Stored items
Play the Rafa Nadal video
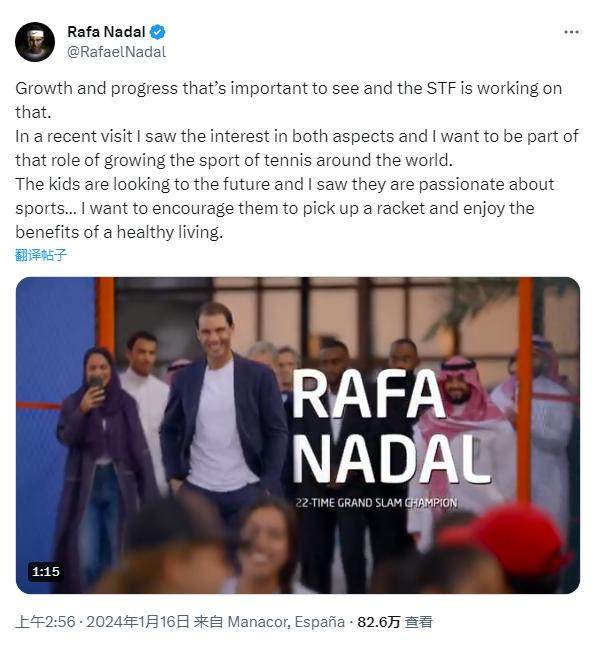The image size is (596, 647). (298, 435)
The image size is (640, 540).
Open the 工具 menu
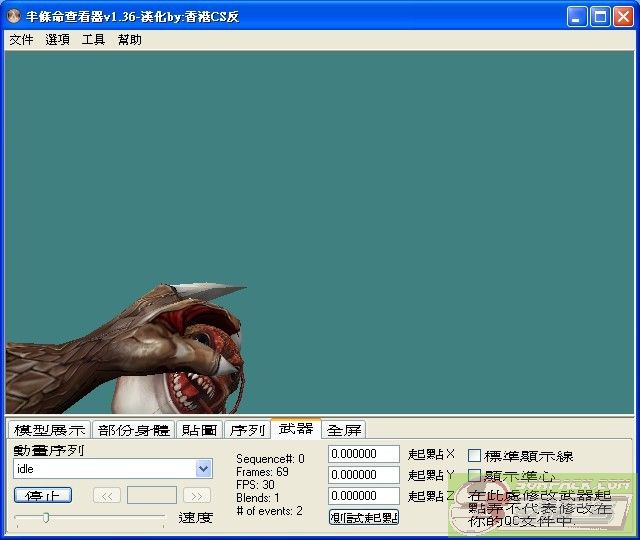(93, 40)
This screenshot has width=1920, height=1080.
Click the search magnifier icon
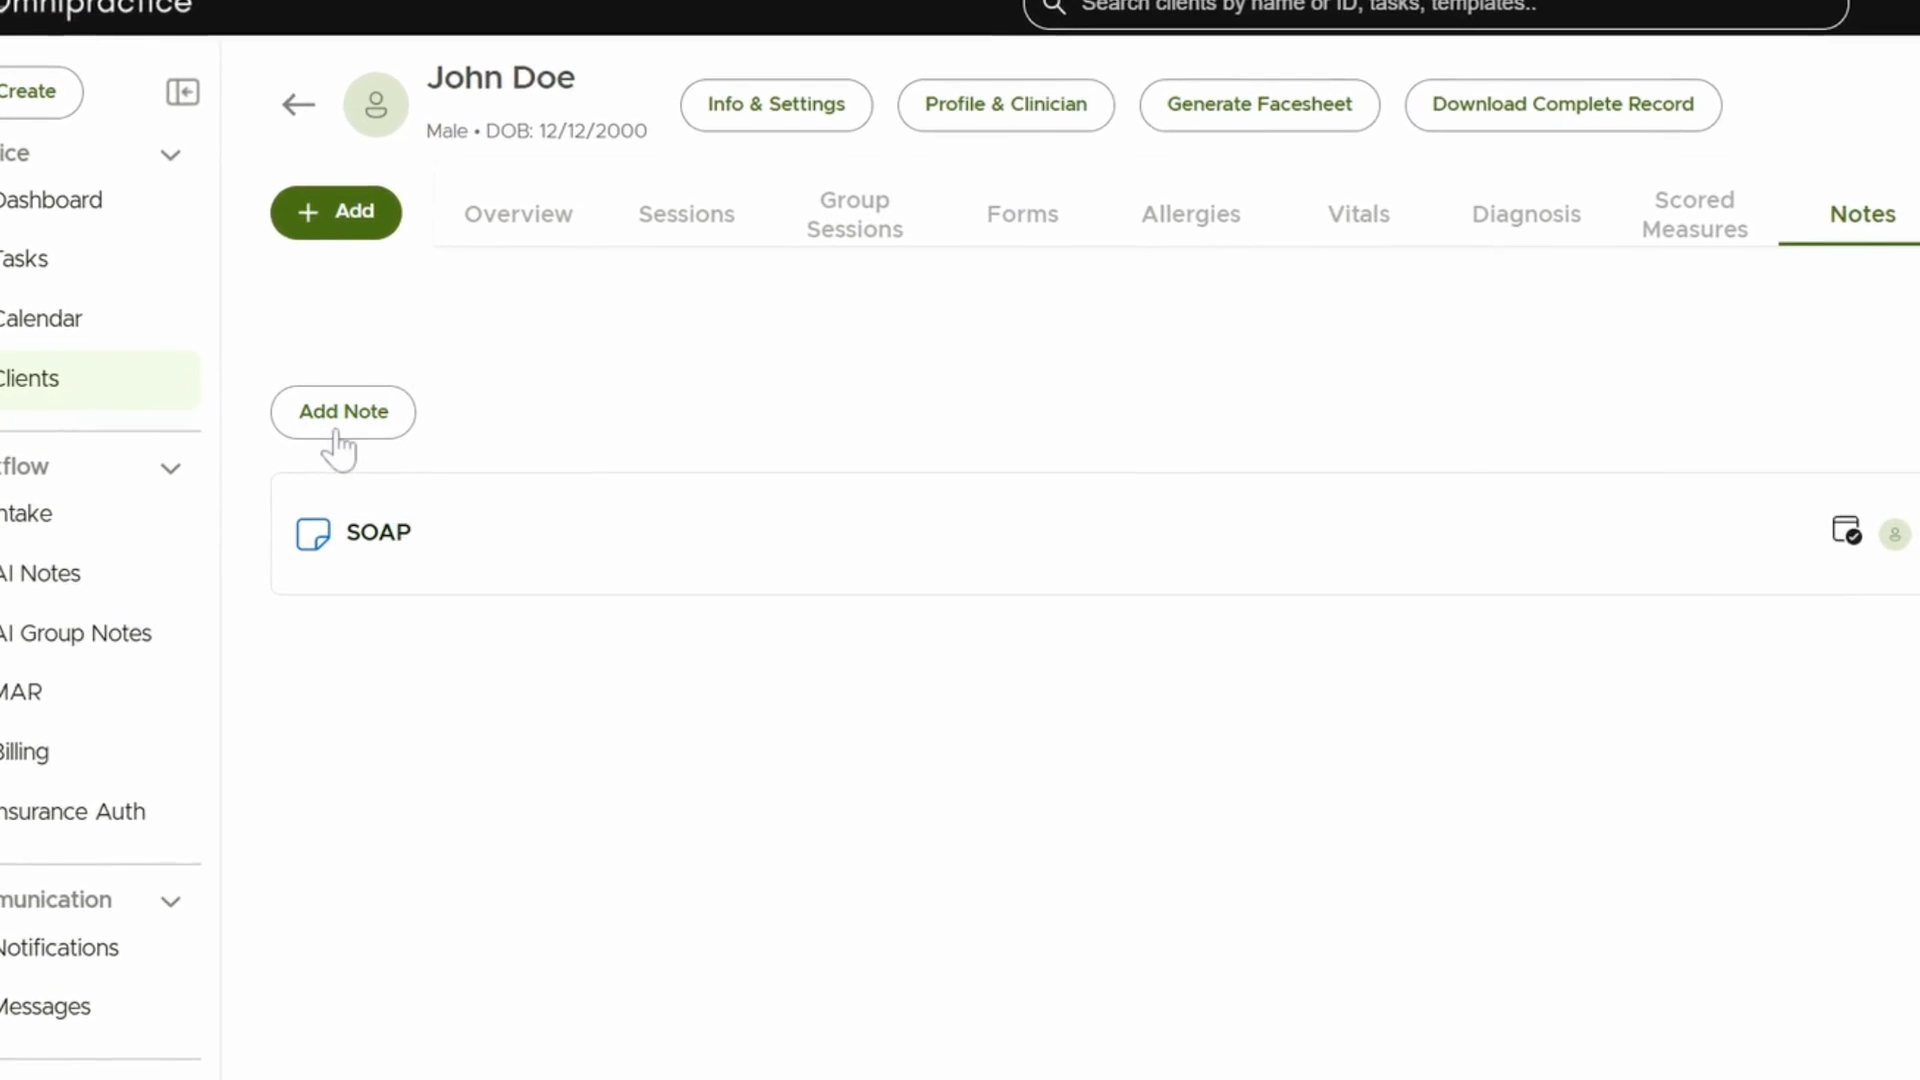(1054, 7)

EXERCISE GOAL -> In the copy, include exactly the lines from the one containing "This screenshot has width=1920, height=1080." through the last line of the records, and no pictures or other text.

WRITTEN ANSWER ->
This screenshot has width=1920, height=1080.
Click the search magnifier icon
(1054, 7)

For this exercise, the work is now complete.